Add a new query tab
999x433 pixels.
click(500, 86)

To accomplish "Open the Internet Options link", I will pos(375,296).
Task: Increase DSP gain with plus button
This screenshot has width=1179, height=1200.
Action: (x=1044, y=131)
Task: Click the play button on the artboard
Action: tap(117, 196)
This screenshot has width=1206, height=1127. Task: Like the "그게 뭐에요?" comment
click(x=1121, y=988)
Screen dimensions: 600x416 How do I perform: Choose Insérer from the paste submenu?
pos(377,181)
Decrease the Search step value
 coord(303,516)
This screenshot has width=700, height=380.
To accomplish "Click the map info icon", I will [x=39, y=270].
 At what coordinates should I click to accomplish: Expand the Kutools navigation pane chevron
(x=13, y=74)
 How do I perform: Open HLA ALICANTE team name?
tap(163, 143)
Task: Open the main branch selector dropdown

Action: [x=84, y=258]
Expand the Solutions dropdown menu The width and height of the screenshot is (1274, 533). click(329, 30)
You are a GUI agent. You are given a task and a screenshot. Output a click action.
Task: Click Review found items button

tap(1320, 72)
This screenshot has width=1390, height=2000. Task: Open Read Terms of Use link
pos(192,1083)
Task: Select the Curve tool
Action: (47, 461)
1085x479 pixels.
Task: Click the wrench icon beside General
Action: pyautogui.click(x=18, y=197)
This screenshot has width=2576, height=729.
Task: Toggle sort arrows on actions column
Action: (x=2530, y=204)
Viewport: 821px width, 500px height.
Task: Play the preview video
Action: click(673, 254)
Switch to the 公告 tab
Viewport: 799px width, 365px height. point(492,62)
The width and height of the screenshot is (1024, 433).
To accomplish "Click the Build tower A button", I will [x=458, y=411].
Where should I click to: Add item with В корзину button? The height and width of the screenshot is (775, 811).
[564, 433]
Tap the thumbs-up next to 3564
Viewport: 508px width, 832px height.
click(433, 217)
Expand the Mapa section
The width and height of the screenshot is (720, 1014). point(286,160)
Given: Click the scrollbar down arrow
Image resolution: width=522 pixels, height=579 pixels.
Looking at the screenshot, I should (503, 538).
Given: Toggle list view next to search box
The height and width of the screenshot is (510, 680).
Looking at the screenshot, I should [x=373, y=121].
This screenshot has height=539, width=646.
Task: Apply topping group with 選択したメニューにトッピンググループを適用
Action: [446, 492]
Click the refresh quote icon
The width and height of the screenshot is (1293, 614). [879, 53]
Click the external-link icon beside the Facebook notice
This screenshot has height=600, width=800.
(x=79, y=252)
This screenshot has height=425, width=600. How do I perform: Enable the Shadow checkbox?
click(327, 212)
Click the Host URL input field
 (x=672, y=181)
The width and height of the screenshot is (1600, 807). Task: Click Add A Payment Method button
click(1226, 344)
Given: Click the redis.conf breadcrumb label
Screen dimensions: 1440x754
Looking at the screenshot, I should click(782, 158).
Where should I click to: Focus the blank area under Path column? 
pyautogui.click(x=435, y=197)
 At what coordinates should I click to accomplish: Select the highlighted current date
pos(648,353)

Instructions to follow — Whenever a line of the records holds the string "will", pick it out and copy it.

Task result —
To accomplish "Open the Internet Options link", I will pos(375,296).
To accomplish "Click the map info icon", I will [x=39, y=270].
To accomplish "Click the Build tower A button", I will [x=458, y=411].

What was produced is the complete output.